## Work request
Wherever the string "computer" shows up in the data below, copy the whole line.

## Materials provided
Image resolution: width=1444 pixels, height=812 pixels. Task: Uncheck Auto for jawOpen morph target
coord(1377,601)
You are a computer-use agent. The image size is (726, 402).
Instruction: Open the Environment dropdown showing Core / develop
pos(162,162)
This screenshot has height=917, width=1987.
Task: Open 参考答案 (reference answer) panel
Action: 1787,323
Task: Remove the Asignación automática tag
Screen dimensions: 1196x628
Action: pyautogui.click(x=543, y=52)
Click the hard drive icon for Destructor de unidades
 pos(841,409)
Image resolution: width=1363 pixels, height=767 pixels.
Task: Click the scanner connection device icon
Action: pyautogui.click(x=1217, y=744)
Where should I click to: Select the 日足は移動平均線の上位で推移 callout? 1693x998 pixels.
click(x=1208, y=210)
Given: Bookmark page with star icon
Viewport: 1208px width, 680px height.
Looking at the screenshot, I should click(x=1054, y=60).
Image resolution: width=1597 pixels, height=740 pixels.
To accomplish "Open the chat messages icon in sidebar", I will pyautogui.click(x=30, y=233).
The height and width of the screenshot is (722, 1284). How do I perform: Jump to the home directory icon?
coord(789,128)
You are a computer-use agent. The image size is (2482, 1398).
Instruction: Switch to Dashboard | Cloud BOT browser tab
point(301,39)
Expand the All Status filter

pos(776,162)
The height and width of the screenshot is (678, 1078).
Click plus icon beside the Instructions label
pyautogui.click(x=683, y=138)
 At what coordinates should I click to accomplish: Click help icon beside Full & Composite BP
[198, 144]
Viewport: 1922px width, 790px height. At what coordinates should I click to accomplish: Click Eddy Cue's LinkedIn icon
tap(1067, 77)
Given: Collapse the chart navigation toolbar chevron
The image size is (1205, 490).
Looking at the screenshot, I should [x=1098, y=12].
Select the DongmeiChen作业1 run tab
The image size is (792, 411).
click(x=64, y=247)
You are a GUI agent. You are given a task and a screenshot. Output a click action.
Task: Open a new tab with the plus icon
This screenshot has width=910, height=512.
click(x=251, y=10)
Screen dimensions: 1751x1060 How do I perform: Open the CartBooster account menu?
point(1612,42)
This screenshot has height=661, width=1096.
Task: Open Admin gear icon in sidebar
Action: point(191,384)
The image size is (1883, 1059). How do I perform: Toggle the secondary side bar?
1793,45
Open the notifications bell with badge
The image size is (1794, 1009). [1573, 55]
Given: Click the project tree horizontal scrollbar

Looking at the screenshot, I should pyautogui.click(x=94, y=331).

## Answer section
You are a computer-use agent. The image size is (726, 402).
You are a computer-use agent. The image size is (2482, 1398).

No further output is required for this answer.